### WHAT IS REQUIRED
Report every line in the records below that holds the word "agent".

### DATA FOR THIS TASK

..........

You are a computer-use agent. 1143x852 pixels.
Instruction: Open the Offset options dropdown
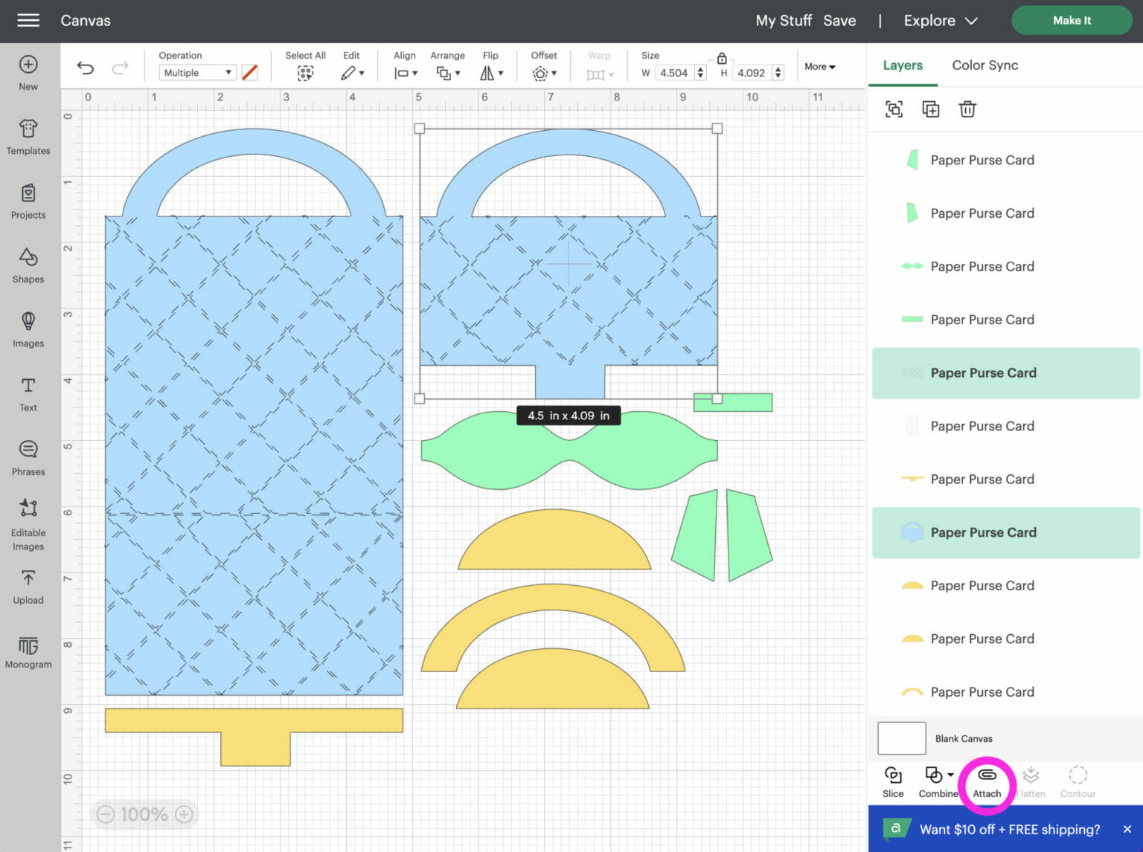(x=544, y=73)
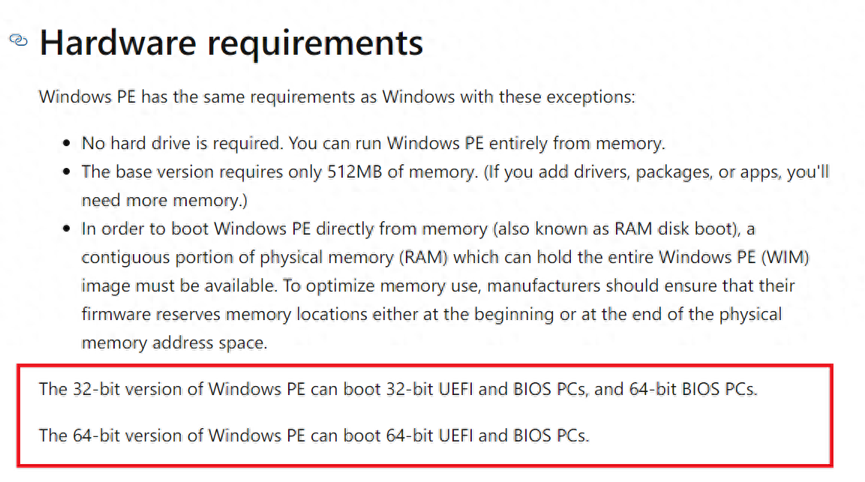Click the anchor link icon beside the heading
Viewport: 865px width, 482px height.
click(18, 40)
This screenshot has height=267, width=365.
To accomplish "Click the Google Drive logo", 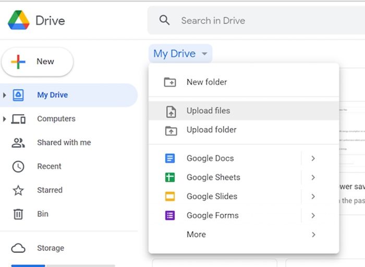I will 18,21.
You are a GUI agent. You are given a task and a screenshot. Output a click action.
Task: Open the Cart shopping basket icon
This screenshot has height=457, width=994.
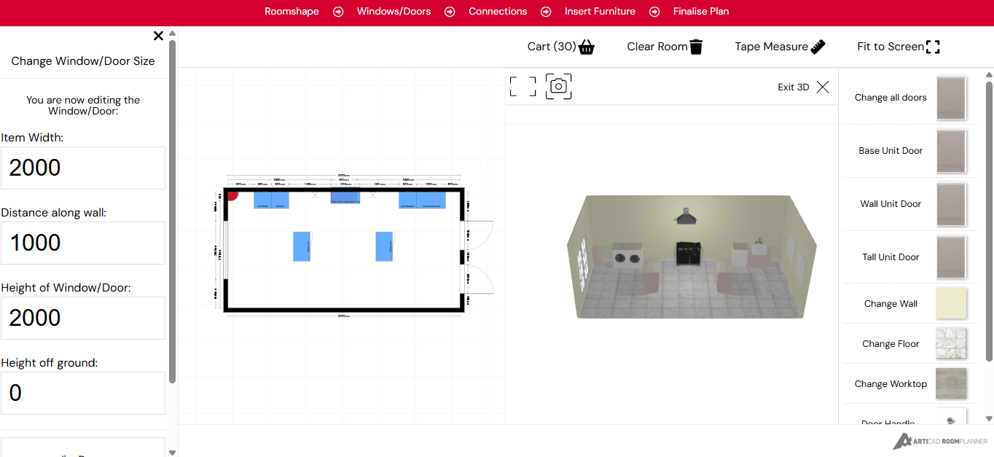tap(587, 46)
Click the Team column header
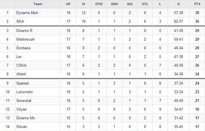Screen dimensions: 205x131 pos(38,4)
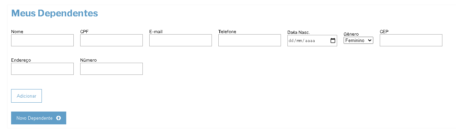Click the Meus Dependentes heading
This screenshot has height=134, width=456.
pos(54,13)
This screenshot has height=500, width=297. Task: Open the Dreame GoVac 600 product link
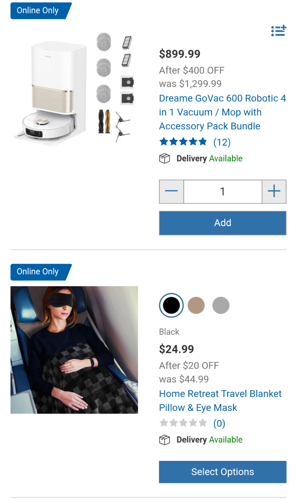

..........

### COMPLETED TASK
You are a computer-use agent. 1143x852 pixels.
You are a GUI agent. You are given a task and a screenshot. Output a click action.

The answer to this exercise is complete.